Enjoy this profile on Leon Loughridge and his woodblock paintings from Printmaking Today Magazine’s Spring 2023 Issue. Claire Cuccio observes the unique, painterly mokuhanga technique developed by Leon Loughridge to convey his emotional response to landscape.
I have always put faith in observing artists at work to comprehend what is essential to and extraordinary about their creation. Immersed in the experience of American artist Leon Loughridge’s print process at his family’s cabin in the Colorado Rocky Mountains reminded me of the critical chance to witness the artist in practice: to understand, in Loughridge’s case, the emotional impact of natural landscapes he has felt since his childhood.
Above all of his other subject matter, Loughridge creates prints to capture the dynamism of the mountains, mesas, canyons and deserts of the American Southwest that he once adventured in, over and across with his brother, and where he still lives. His occasional cityscapes of architecture and industry present on the sheet like these imposing natural vistas of his childhood.

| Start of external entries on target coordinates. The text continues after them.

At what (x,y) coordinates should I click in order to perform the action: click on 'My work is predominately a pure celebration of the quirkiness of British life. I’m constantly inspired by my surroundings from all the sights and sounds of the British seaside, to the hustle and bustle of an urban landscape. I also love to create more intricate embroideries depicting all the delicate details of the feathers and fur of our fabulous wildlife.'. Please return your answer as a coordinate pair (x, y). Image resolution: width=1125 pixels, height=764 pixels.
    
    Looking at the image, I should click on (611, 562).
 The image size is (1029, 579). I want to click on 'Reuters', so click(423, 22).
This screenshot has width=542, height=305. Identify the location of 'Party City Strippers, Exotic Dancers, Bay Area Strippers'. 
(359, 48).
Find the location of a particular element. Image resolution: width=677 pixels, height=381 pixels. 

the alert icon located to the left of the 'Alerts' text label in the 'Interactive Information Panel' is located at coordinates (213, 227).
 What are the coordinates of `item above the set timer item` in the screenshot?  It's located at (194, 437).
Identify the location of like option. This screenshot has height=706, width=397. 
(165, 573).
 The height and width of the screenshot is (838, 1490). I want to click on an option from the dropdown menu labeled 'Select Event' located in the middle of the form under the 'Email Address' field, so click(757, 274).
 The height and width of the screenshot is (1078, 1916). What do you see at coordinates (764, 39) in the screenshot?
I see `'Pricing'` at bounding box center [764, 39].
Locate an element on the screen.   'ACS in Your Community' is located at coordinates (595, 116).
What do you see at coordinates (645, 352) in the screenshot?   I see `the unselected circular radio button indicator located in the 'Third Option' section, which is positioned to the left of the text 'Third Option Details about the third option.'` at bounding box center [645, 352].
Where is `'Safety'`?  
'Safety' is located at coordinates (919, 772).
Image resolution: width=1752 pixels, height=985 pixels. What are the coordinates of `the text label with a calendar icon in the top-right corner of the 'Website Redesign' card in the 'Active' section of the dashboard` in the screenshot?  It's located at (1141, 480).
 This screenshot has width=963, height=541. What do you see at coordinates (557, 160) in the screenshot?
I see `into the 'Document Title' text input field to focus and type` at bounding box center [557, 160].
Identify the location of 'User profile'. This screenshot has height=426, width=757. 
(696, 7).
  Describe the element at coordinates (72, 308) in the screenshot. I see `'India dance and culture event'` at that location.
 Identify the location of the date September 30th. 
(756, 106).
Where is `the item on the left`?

Loughridge was raised outside Santa Fe on Northern New Mexico open ranchland, migrating later to Colorado and Loughridge’s old cabin at the foot of Mount Evans bears testament to multiple generations of his family who have made their home on this land. He pays homage to the local topography even through his naming of his Denver print and publishing press and his domain name, Dry Creek. Both a topographical feature across the Southwest and a characteristic name for a trail, canyon, basin and a stream through the city of Denver, ‘dry creek’ encompasses Loughridge’s connection to the local topography.
Drafted into the military during the Vietnam War, Loughridge was sent to Germany. He returned to Colorado with sketches from across Europe, painting and etching studies completed at Stuttgart Staatsgalerie and an etching press. Etching particularly appealed to Loughridge and his work sold well for a time, but the confluence of purchasing a collection of 350 Japanese woodblock prints at an estate sale and his growing intolerance of the toxicity of oil-based inks turned him toward mokuhanga. He experimented with it before, but his encounter with original Japanese-style prints moved him to explore mokuhanga anew.